What was unusual about this list today, for me, was the last beautiful thing.
I have never been able to describe myself as an optimist.  With my overly analytical, overly critical mind, I have always been quick to see the problems, the pitfalls, from miles away.  I don’t see the glass half full–I anticipate being thirsty.  I need the full glass to feel full, to be comfortable.  Always thinking one step ahead, not trusting that I won’t be thirsty at the end, not having the faith that the drink will be there when, if, I need it.  Restaurants that continually replenish my water glass, sometimes after just one sip, actually make me feel safe.  Like I will never be without.

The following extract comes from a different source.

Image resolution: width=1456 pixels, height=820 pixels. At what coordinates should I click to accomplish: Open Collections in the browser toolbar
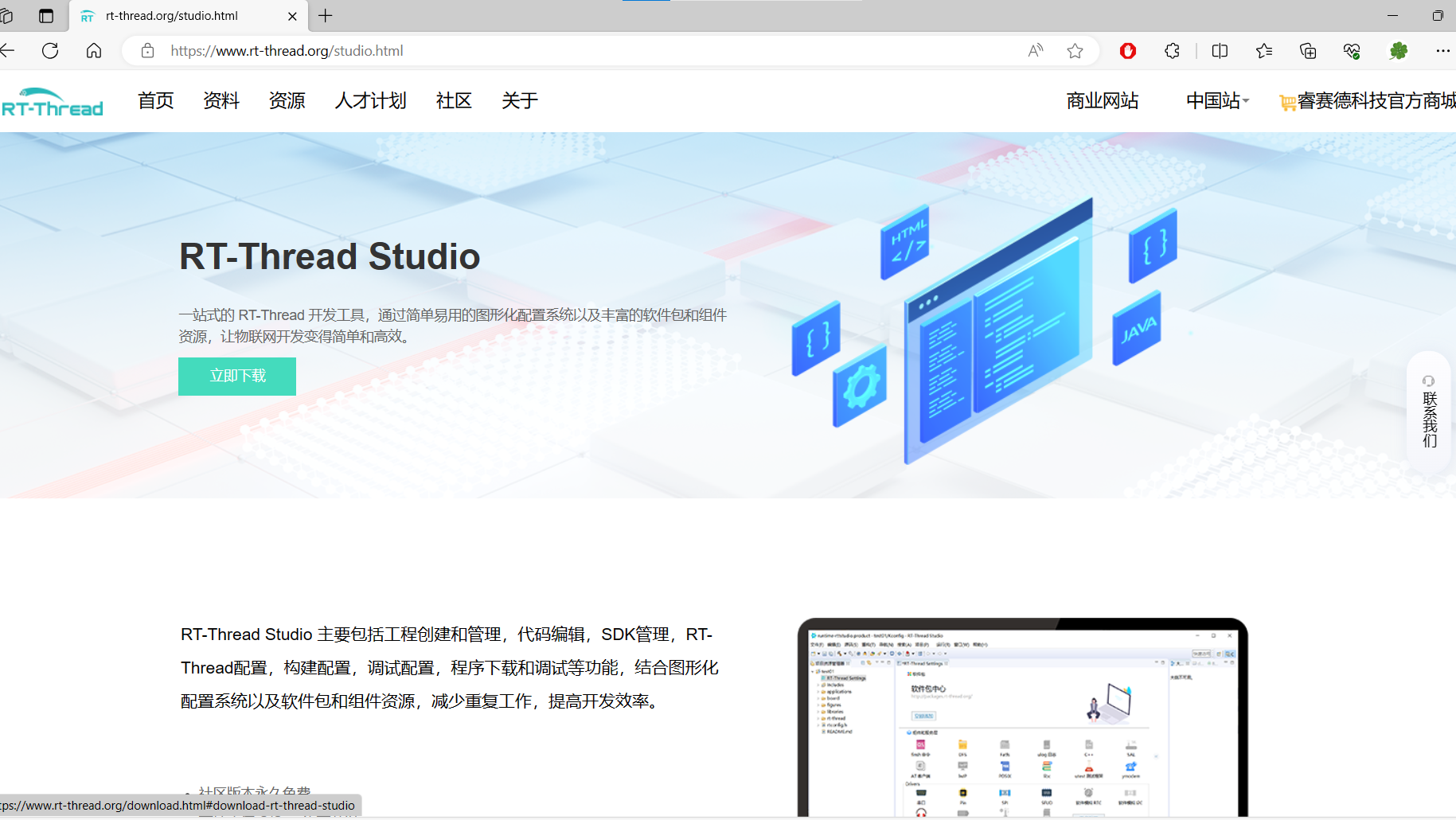[x=1307, y=51]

Wouldn’t it be great to be able to (consistently) focus on the positive, without questions or endless analysis?  To know that the sun always comes back out after the rain, and that it’s already on the way?  To recognize all of the good in the world without thinking that it will come to an end?  Yeah, my mind just doesn’t work that way.
And yet….HOPE.
It came out before I had a chance to second guess it.  Before I could question why it popped into my head and out through my fingers onto the keyboard.  So unlike me and still so honest.
I am hopeful.
I read all of the comments on my last post (“Confession: I Am Stuck”), and then re-read them, then again a third time.  I had written about how I was feeling stuck with writing, and that I was having the difficulty getting to the deeper core of what I wanted to write because of fear.  Same old fear that always creeps up and stops me in my tracks.  But, in those comments, came exactly what I didn’t know I both needed and craved: permission.
Permission to take my time.
Permission to give myself a break.
Permission to keep some secrets for just me.
Permission to BE me.
How beautiful that these people who cared enough to comment, most of them strangers, could release some of my stuck-ness just by giving me the permission to be stuck.  How often are we given the permission to just be exactly where we are?  To have it now, even for a few days, is enough.  Instead of dreading what comes next, I can pay attention to this moment alone.  With that, “stuck” doesn’t feel like a prison sentence anymore. It’s more of a rest stop, like those on the NJ Parkway where we stopped to get TCBY before continuing on to the shore.  Temporary, fleeting, a quick stop before we got to where we wanted to end up, toes in the sand, faces turned towards the sun.  Free.